ASSIGNMENT: Under this line are the records; repeat exactly the lines starting at the one containing "Given: Click the" and ending at the one containing "Select the leftmost", omitting pictures.

Source data

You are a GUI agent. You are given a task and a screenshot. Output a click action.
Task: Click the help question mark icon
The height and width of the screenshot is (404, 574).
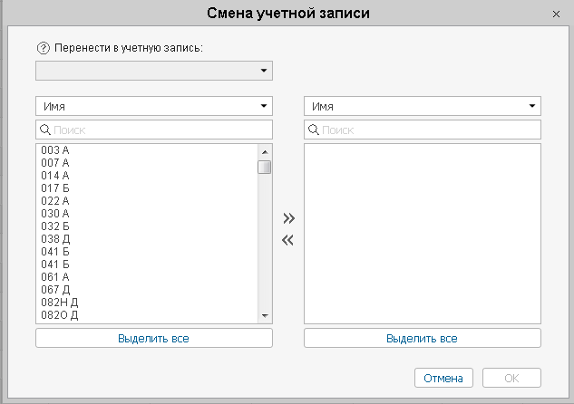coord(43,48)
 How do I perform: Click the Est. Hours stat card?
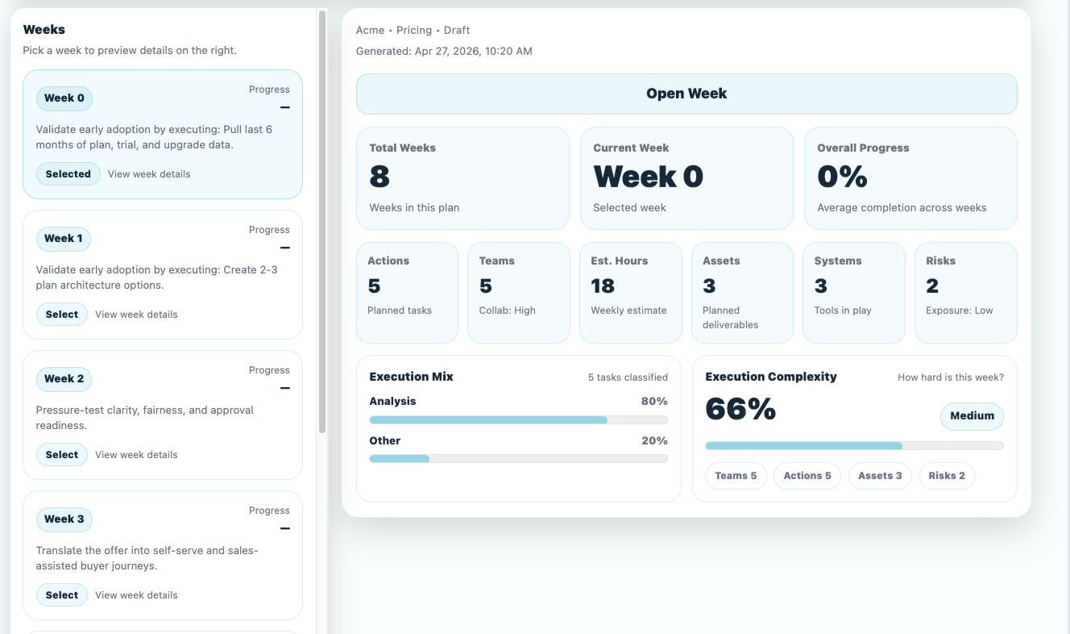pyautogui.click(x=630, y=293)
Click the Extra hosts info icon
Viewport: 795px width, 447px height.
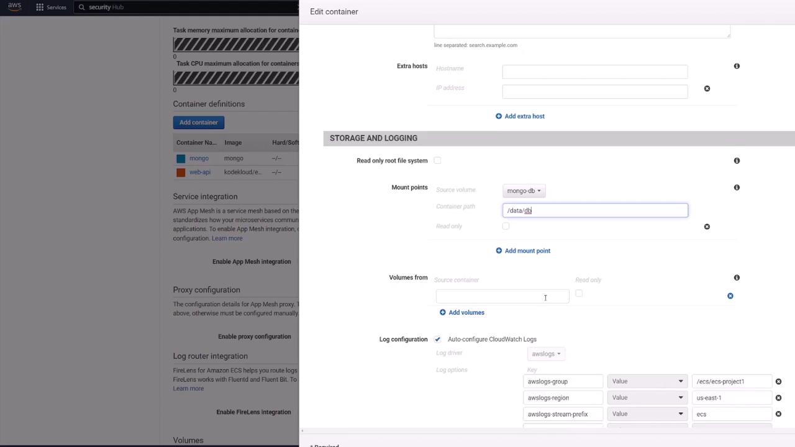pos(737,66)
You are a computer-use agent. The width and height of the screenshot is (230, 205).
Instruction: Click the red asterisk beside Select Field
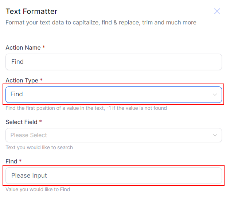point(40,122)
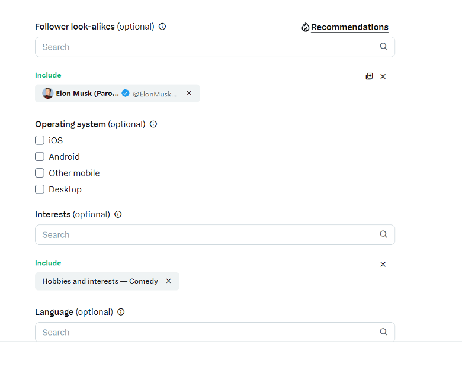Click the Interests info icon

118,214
...
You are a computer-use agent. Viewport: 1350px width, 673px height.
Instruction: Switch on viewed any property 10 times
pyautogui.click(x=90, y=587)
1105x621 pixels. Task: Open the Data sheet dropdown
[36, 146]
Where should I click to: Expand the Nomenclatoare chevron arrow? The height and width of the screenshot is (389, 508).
==
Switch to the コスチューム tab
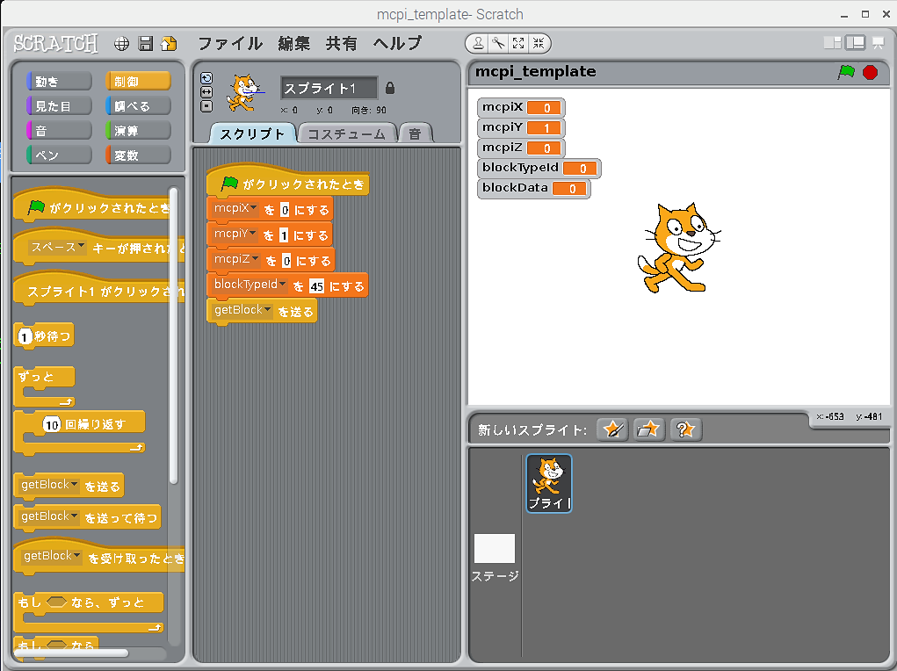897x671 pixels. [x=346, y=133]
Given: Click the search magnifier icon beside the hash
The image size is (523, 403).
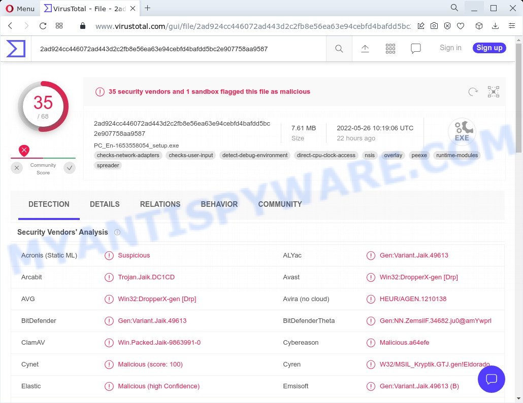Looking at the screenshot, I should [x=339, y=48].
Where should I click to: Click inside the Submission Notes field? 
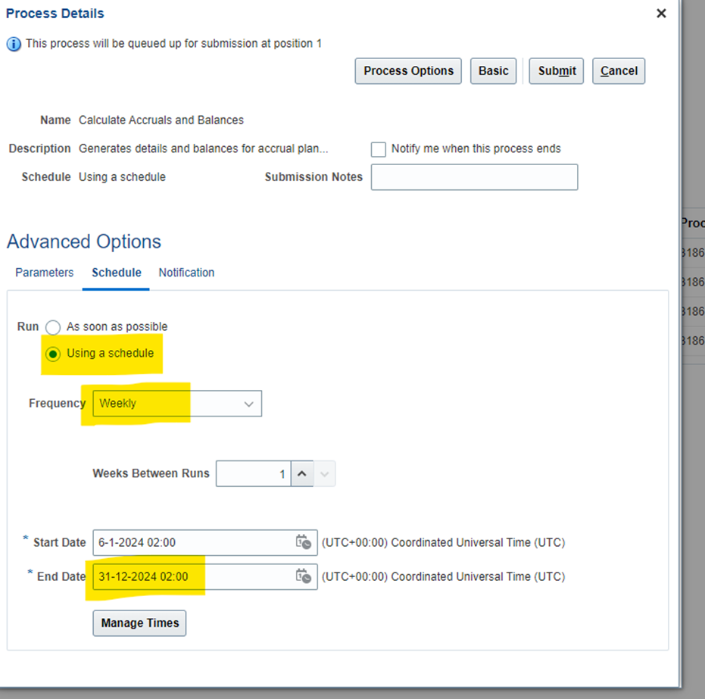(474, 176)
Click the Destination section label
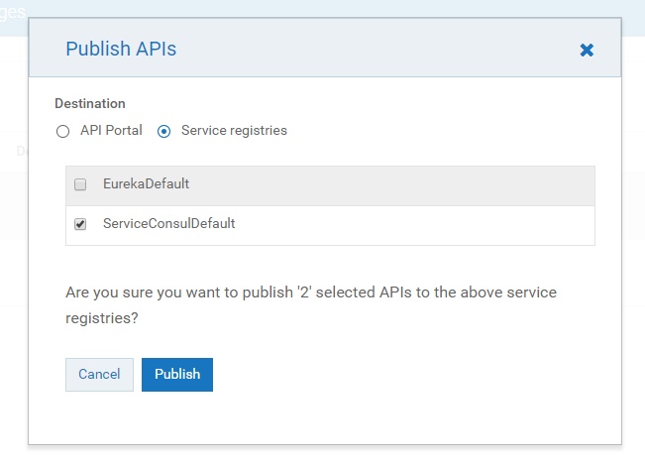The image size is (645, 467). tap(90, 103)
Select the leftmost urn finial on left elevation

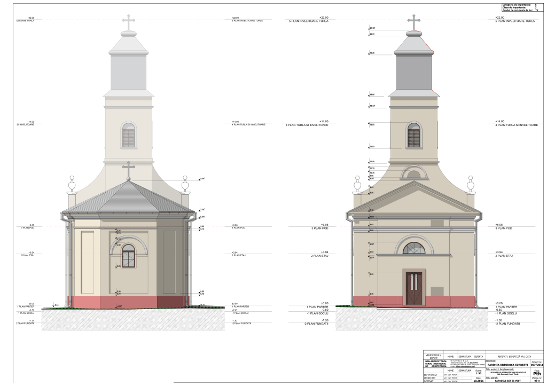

SOLUTION FOR THIS TASK:
Given: Click the search magnifier icon beside the hash
The image size is (523, 403).
Looking at the screenshot, I should [x=339, y=48].
Where should I click to: Click inside the Submission Notes field? 
(474, 176)
Click the Destination section label
The image size is (645, 467). tap(90, 103)
Select the leftmost urn finial on left elevation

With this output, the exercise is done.